I tried something a bit different when shooting this afternoon. My anchor point was established by touching my thumb knuckle to my ear lobe. When holding the pouch my thumb knuckle sticks out enough to be a good reference point. It's easy to feel when it's touching the ear lobe so I thought I would give it a try. I stretch out as much as possible when shooting the light bands.

My frame is a basic traditional cut from oak with Theraband Golds installed. I cut the bands to 3/4" x 1/2" x 8 3/4". I think I draw them to around 30". Velocity was clocked at 194fps with 5/16" steel and the flipper method.

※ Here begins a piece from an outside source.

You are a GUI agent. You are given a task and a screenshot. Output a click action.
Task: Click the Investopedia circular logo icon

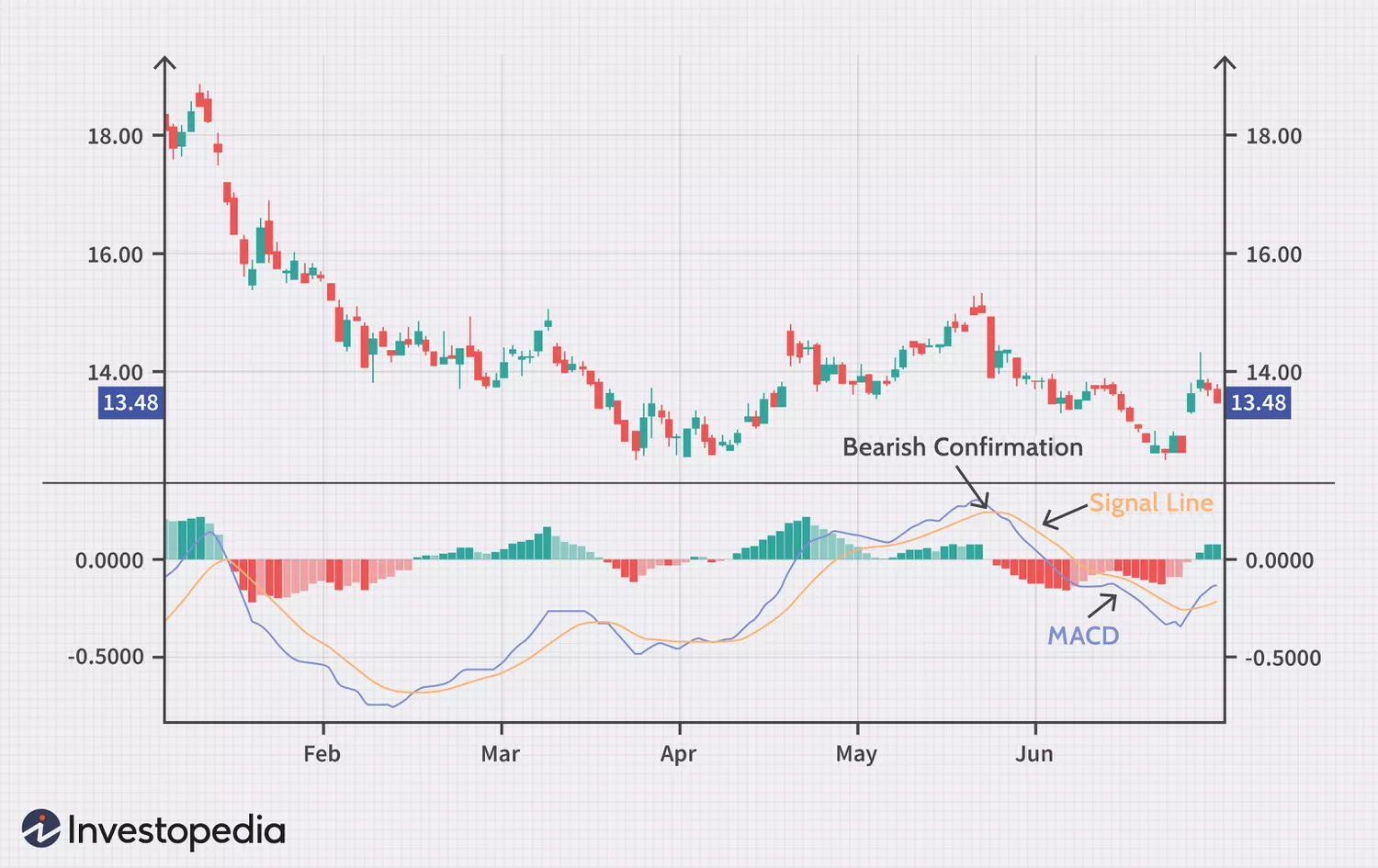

At 28 feet I managed to put 44 out of 50 shots into a 4" circle using "instinctive method". . Hopefully this shooting technique works for me tomorrow.








Give it a try!

Cheers,
Northerner

The outside of the 3 ring is 4" in diameter.


----------



## philly (Jun 13, 2010)

Nice shooting dude.
Philly


----------



## Flatband (Dec 18, 2009)

Very nice work Todd! Isn't it amazing after shooting all these years you still learn something almost every week? A simple forked stick-NOT!







Flatband


----------



## ChrisMan (Jan 3, 2011)

very nice shooting Northerner! My hats off to you shooting that accurate instinctively!


----------



## Northerner (Nov 9, 2010)

ChrisMan said:


> very nice shooting Northerner! My hats off to you shooting that accurate instinctively!


Some days the accuracy is very acceptable. Other days I "think" too much when shooting and then accuracy suffers. Confidence can be a big factor for me too. If I don't have confidence in my shooting on a day then it goes sour.

Cheers,
Northerner


----------



## whipcrackdeadbunny (May 22, 2010)

I've been drawing to my back shoulder, it's been really powerful and didn't take long to get accurate.


----------



## Jaybird (Dec 20, 2009)

Northerner
One of the big things in instinctive,"hand eye co-ordination shooting,"is gaining confidence in your shooting.Keep shooting and it will come.


----------



## 39699661 (Mar 2, 2011)

whipcrackdeadbunny said:


> I've been drawing to my back shoulder, it's been really powerful and didn't take long to get accurate.


"I'vI've been drawing to my back shoulder, it's been really powerful and didn't take long to get accurate. e been drawing to my back shoulder, it's been really powerful and didn't take long to get accurate. I've been drawing to my back shoulder, it's been really powerful and didn't take long to get accurate. "

I agree with you. use back(shoulder level ) to make accurate shooting


----------



## sKramer (Feb 20, 2011)

Good shooting, that is a fine grouping.

Scott


----------